Matt Morris: Robbe-Grillet is
rarely discussed on this forum, despite VN's obvious enjoyment of his
novels. Given that THE ORIGINAL OF LAURA is supposed to be a radical
departure from Nabokov's work, and given VN's interest in R-G's
boundary-expanding/breaking writing, especially late in his career, I was
curious if TOOL follows somewhat in this high-modernist path
[...] TOOL sounds to me more like something that exists in a
Robbe-Grillet abstraction (at least from the bits of details that have emerged.)

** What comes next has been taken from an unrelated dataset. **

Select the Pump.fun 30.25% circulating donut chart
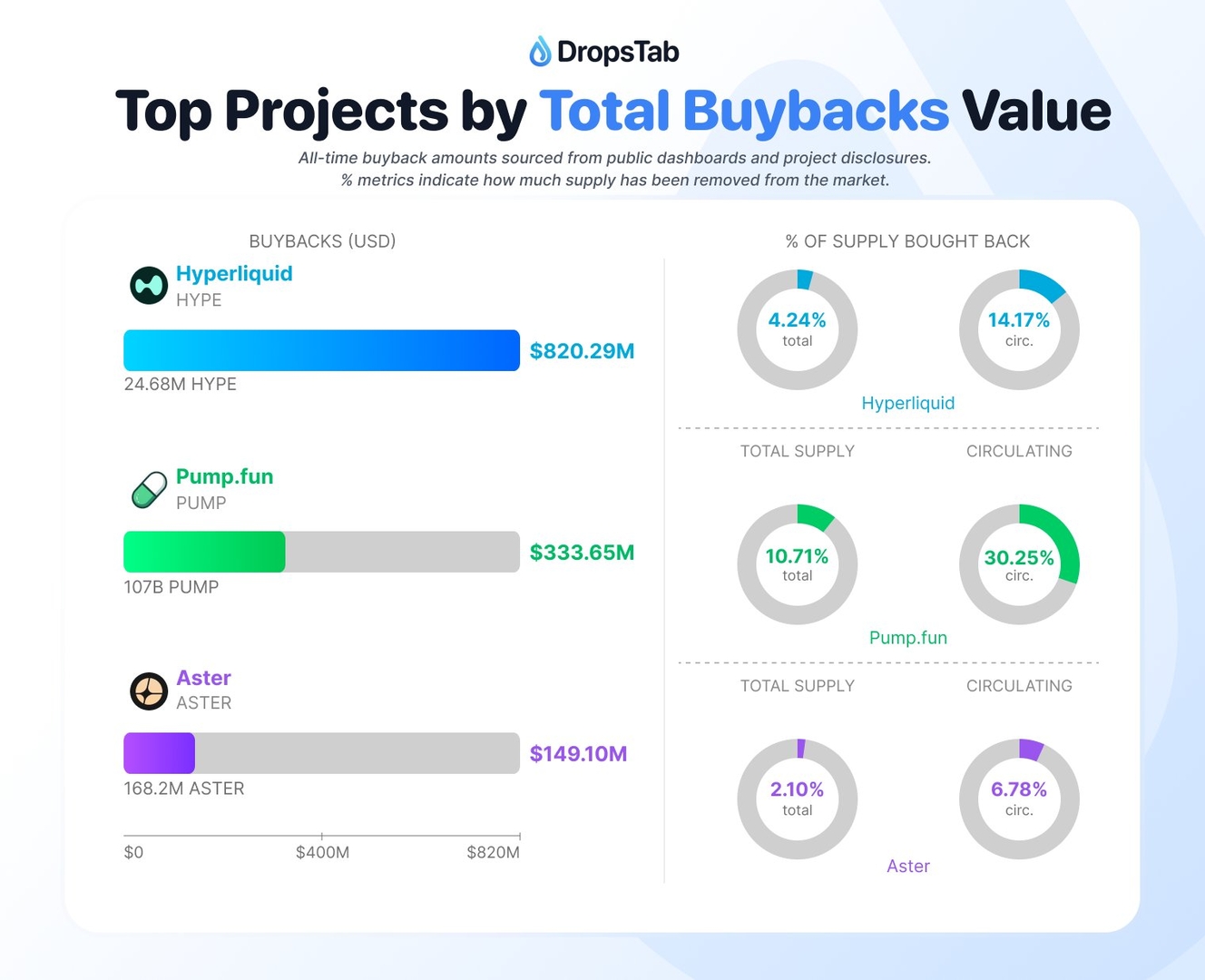 click(1019, 564)
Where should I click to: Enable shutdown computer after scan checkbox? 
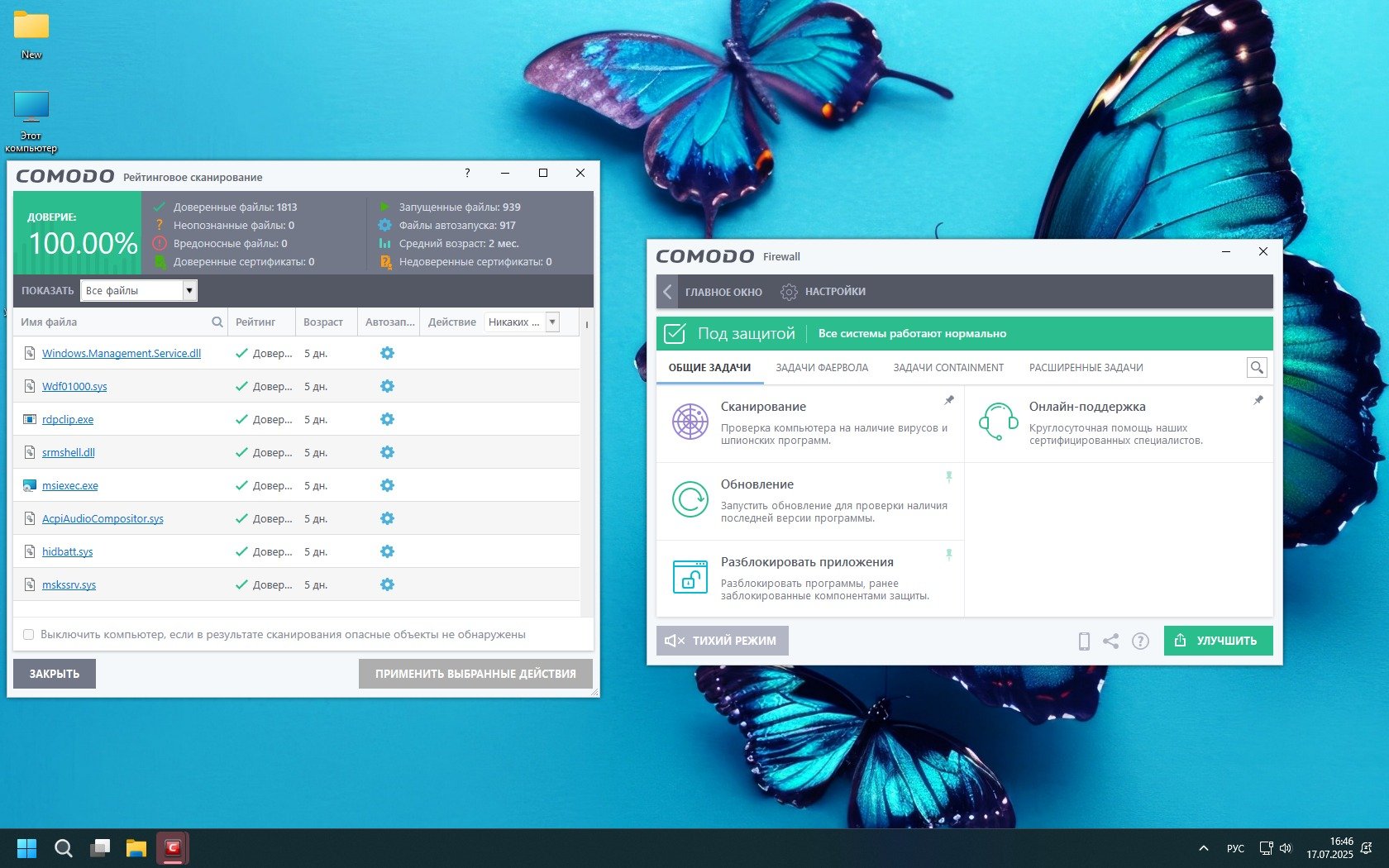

[...] VN's descriptions of Gogol's everyday writings
always reminds me of Robbe-Grillet.
JM: I wish I could read R-G with the same
enjoyment I find in VN or were able enjoy his other
favorites: Updike, for example. Or dislike his dislikes ( Thomas Mann,
Dostoevsky...)
My amateurish
standpoint is rather comfortable because it demands from me no
particular discipline as what is recquired from a scholar.
From this
touristic perspective I see Nabokov as one who was able to deal with what
has been quickly evolving into "hypertexts" without letting go of
the "text", or who was able to break away from the freudian
unconscious ( its "metaphor-metonimy" structures) while still
adhering to an internal ordering process. There is never a chaos
from excessive "difference" or from emissions that
follow a Barthesian "plaisir du texte." Our tickets are never one-way
only.
I wonder if Matt
Morris could expand his suggestion about what he finds in VN ( with his bet in a
transcendent otherworld) and the high-modernist path and bring us some
examples of Robbe-Grillet that he considers more illustrative?